• Security gap permits bad guys to bypass validations and gain unauthorised access to cloud-native programmes.
• The Israeli-based company has discovered multiple instances in several open-source projects which resulted in various vulnerabilities.

Israeli-based Oxeye, which uncovers vulnerabilities in distributed cloud-native applications, has discovered a new vulnerability in GoLang-based applications, known as “ParseThru”.

Golang or Go language is an open-source cloud native programming language used for general purposes. Go was developed by Google engineers to create dependable and efficient software to reduce the number of software development dependencies and has a short learning curve.

Used to develop many cloud-native applications, GoLang is behind a large number of applications written for the cloud, including Kubernetes environments.

The newly discovered vulnerability allows a threat actor to bypass validations under certain conditions, as a result of the use of unsafe URL parsing methods built in the language.

URL parsing logic

Every programming language has its implementation of URL parsing logic. GoLang uses the ‘net/url’ library to parse URLs. Before version 1.17 of the programming language, GoLang would consider semicolons in the query part of the URL as a valid delimiter.

However, after version 1.17, GoLang changed this behaviour, and now the “parseQuery” method will return an error if the query part of the URL contains a semicolon.

Although this method was fixed to properly return an error when the input contains a semicolon, one of the methods responsible for getting the parsed query string bluntly ignores the error returned.

 As a result, when a GoLang-based public API built upon the GoLang version greater than 1.17 communicates with an internal service running GoLang before v1.17. When a user makes an http request to the first service, supplying a query parameter, the service will decide on whether to pass on the request based on the supplied parameter.

 If a semicolon is added to the named parameter, the first service will ignore its existence.

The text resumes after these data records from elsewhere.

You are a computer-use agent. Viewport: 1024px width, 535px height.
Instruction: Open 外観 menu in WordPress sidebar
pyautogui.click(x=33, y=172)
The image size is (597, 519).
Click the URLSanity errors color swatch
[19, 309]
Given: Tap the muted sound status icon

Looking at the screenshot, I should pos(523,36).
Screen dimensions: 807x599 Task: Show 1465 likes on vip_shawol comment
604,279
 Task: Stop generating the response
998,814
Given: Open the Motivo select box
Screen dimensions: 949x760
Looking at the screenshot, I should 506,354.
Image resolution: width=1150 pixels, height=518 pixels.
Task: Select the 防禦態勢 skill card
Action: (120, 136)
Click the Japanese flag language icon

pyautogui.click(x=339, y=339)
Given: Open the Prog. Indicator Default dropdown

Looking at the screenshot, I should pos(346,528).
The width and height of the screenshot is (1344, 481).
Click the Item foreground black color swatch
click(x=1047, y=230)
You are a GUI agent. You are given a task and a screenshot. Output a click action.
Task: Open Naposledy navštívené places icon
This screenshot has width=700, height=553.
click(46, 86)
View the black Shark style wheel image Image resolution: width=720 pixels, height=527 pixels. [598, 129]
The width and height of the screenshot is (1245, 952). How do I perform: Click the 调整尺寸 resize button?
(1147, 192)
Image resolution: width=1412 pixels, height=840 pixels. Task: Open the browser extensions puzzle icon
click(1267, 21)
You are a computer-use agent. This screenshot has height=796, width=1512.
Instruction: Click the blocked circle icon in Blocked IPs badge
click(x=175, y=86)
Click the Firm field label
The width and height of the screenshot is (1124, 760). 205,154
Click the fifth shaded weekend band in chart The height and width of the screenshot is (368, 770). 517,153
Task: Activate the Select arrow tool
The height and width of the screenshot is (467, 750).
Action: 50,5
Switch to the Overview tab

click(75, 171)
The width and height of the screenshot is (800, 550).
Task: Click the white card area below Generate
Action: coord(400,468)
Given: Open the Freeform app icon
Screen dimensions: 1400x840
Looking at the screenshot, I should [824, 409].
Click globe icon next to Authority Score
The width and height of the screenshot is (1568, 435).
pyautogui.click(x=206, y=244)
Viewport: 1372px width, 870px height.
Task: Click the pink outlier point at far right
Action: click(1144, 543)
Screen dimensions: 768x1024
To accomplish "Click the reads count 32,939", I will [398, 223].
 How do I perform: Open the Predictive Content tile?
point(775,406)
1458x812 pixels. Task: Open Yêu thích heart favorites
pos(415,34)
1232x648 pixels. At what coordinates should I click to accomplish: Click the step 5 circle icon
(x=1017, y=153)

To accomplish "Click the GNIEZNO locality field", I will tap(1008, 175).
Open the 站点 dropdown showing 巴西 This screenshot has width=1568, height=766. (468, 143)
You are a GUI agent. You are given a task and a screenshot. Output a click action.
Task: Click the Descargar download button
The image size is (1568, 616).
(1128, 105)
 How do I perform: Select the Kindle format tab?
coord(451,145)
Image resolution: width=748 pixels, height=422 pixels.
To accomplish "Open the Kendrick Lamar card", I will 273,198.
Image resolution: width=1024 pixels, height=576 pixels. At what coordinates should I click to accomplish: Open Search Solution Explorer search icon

No logic will be made based on the actual parameter value.

 At this point, the request is forwarded to the internal service, receiving and treating the request the latter receives the transaction and treats the parameter without the semicolon.

This means miscreants can smuggle requests containing query parameters that would normally be rejected.

Proper patching needed

 “With our experts uncovering this security issue, we now recommend that GoLang-based apps in use should be reviewed to ensure the proper patching and/or remediation is applied,” Ron Vider, CTO and Co-founder at Oxeye, said.

 While conducting this research, Oxeye discovered multiple instances of this behaviour in several open-source projects which resulted in various vulnerabilities.

 Three identified vulnerable projects include CNCF graduated project Harbor, an open source registry that secures artefacts with policies and role-based access control; Traefik, a modern http reverse proxy and load balancer that makes deploying microservices easy and Skipper, an http router and reverse proxy for service composition.

For these and other open source projects, the Oxeye research team managed to bypass critical application logic using this vulnerability to exploit the application for performing various unauthorised actions.

 “The initial review by Gal Goldshtein and Daniel Abeles has revealed that several significant open source projects have been impacted by this edge case. To assist with remediation, we are providing deeper technical dive into these vulnerabilities that can be found on our blog, Vider said.

With a large number of enterprises hosting application workloads in the cloud, application security must be implemented to accommodate the unique security requirements of cloud-based applications.